US lawmakers have launched an investigation, seeking to discover if cryptocurrencies are used to fund extremists who invaded the Capitol, some few weeks back.
The Subcommittee on National Security, International Development, and Monetary Policy plans to hold a hearing titled “Dollars Against Democracy: Domestic Terrorist Financing in the Aftermath of Insurrection.”
Ahead of the hearing, a committee memorandum read: “as scrutiny by traditional banks and payment platforms increases, extremists are turning to solicitations of cryptocurrencies.”
Amongst other avenues, the committee is suspecting cryptocurrencies as a potential avenue for criminal activity financing.
The committee also believes that as traditional financial institutions are concluding their investigation on suspicious activities as it relates to the Wednesday, January 6 attack, in the future, insurrectionists are likely to turn to non-traditional methods to finance their activities.

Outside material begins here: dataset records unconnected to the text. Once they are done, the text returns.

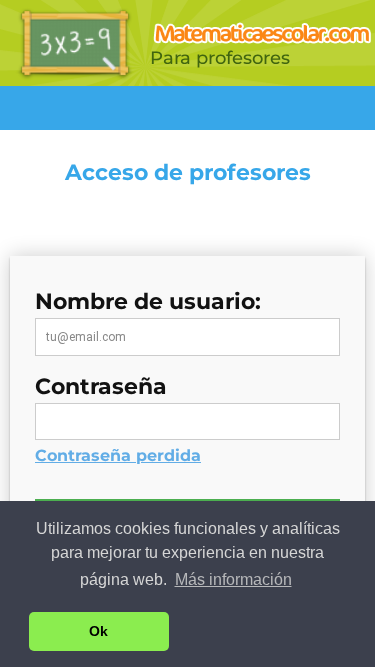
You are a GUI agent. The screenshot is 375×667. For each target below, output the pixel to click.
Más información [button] (233, 579)
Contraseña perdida (118, 455)
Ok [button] (98, 631)
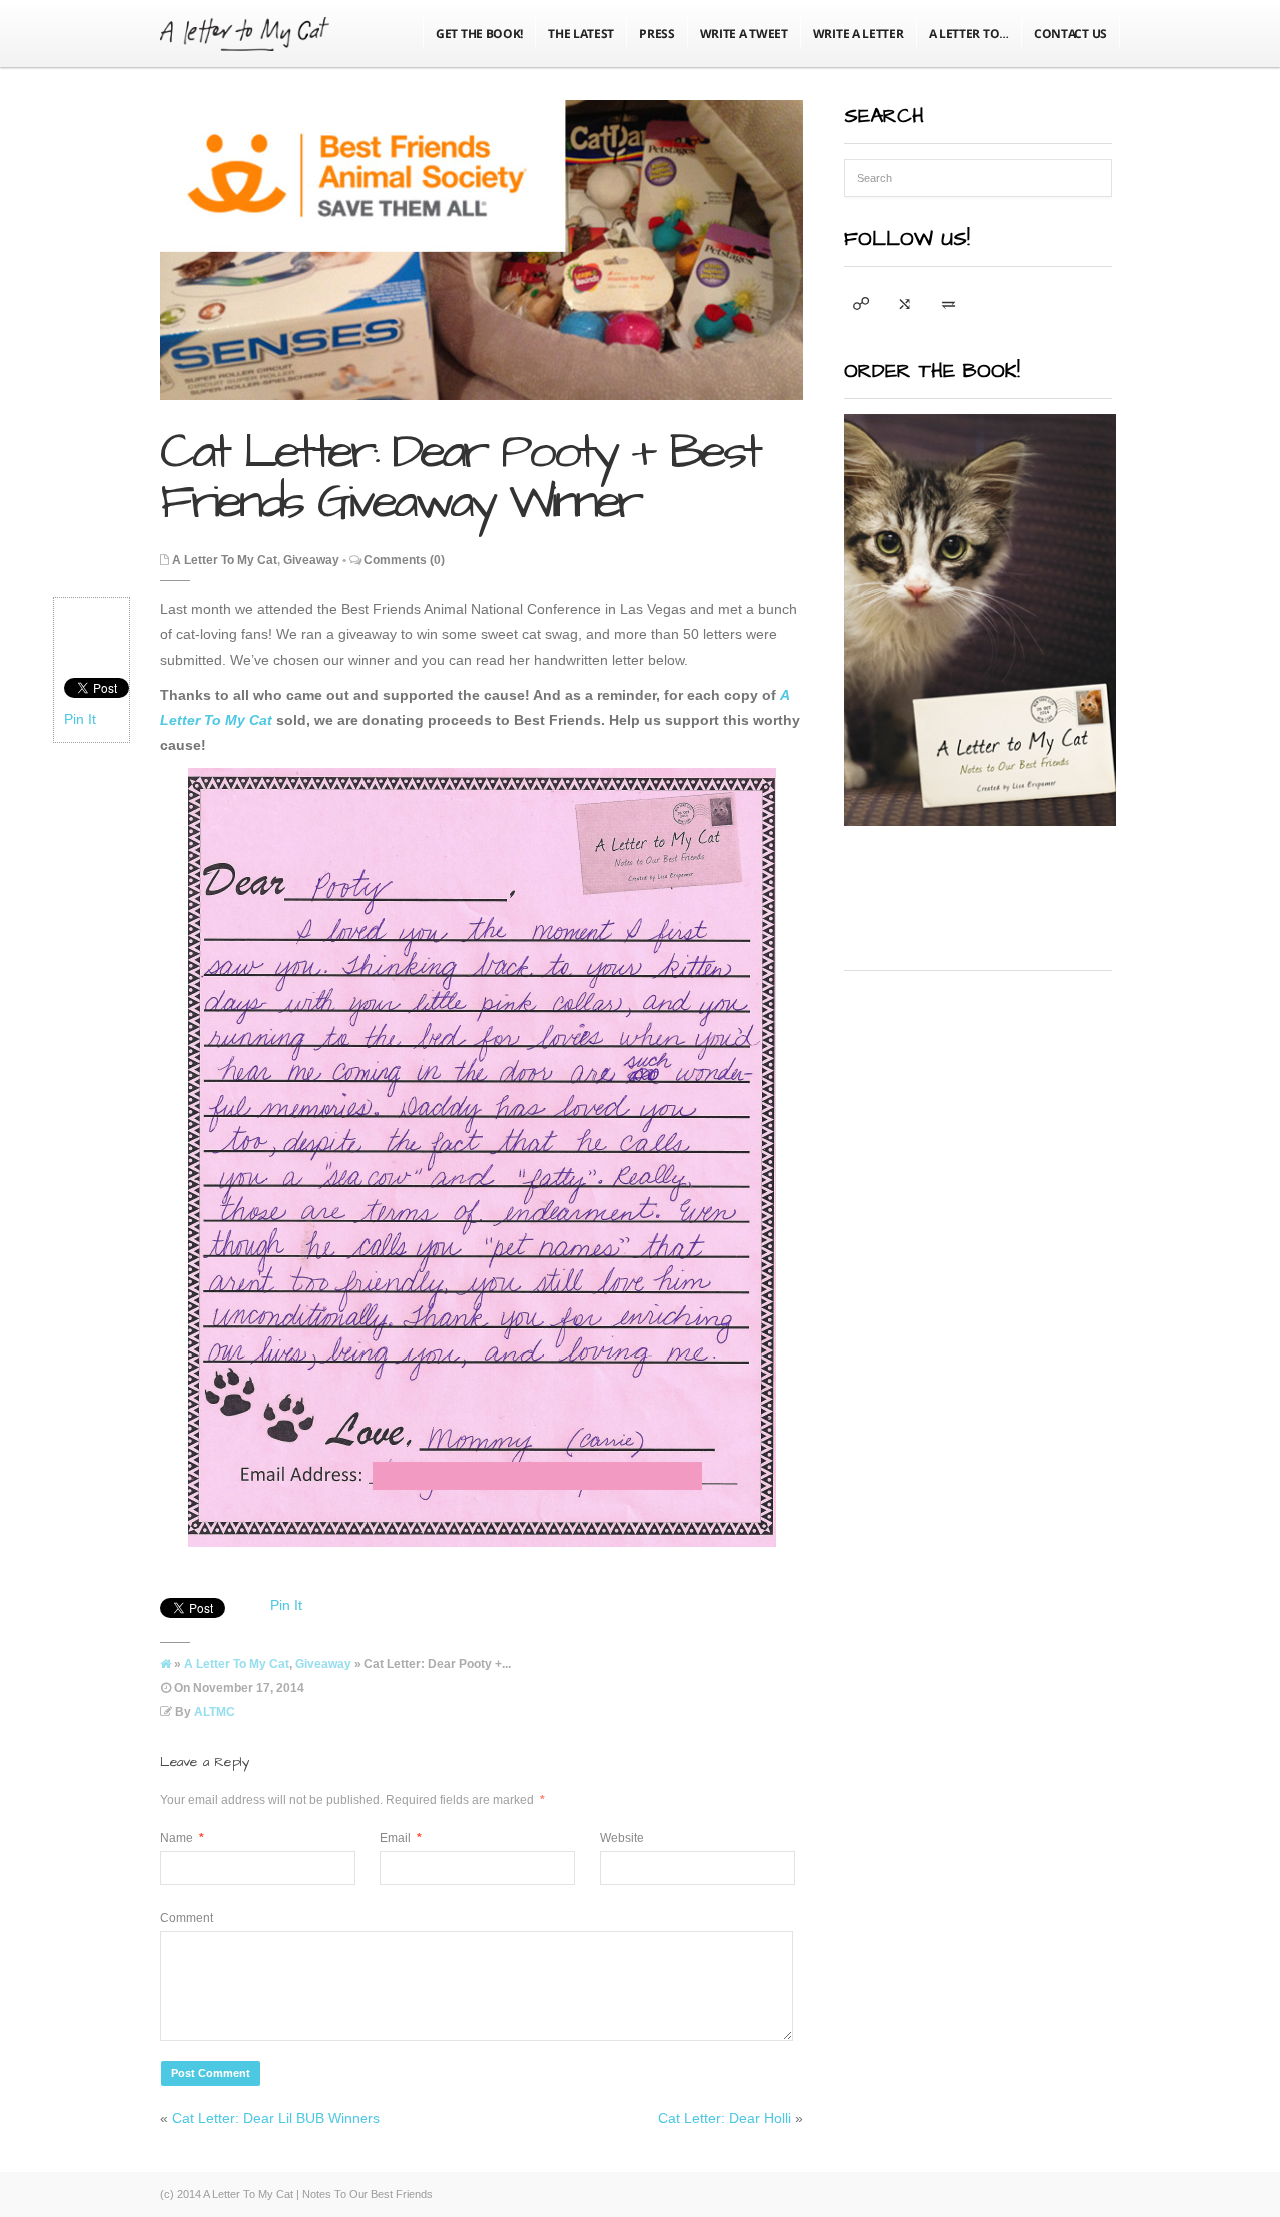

Capitol Rioters and Bitcoin Funding
On Wednesday, January 6, 2021, former President Donald Trump’s supporters forced security officials to order lawmakers to shelter in place and halt debate in both the House and Senate, as they swarmed the Capitol building. At the time of the invasion, Congress members were meeting to confirm Joe Biden’s electoral college victory.
The two case studies the lawmakers think may prove crypto was of good use for the extremists:
It would be recalled that on Tuesday, December 8, 2020, an extremist of French nationality who committed suicide, transferred bitcoin valued at $522,000 at the time of transfer, to 22 addresses with many of them belonging to known far-right activists and social media influencers.
Out of the $522,000 transferred fund, over $250,000 of the money went to activist Nick Fuentes who was spotted at the Capitol during the insurrection. He joined other protesters at the Capitol and was seen celebrating the disruption of Congress, exercising the affirmation of Joe Biden’s victory in the last presidential elections.
Even though Fuentes denied entering the capitol building, rioters wearing merchandise for his political commentary show, America First, appeared in a series of videos and images that were taken inside the Capitol, an action that has questions that beg for answers for the lawmakers.
The second case study that may suggest that crypto was used to fund the extremists, was a live video of the Capitol protest on Dlive, an audio-visual streaming platform.
On Dlive, the streamer was said to have received approximately $222 in cryptocurrency tips. According to the memo, this platform has paid out “hundreds of thousands of dollars to extremists since its founding.”
The platform was purchased by BitTorrent, a peer-to-peer file sharing service which is owned by the Tron Foundation.
“it is unknown whether the funds from these Bitcoin transfers or others were used in the planning and execution of the January 6th Trump rally or the Capitol insurrection that followed,” the memo read further.
Meanwhile, Janet Yellen, the US Treasury Secretary, has expressed her concerns regarding crypto transactions, saying bitcoin and other digital assets pose danger to investors and members of the public.
“To the extent, it is used, I fear it is often for illicit finance. It’s an extremely inefficient way of conducting transactions, and the amount of energy that’s consumed in processing those transactions is staggering.”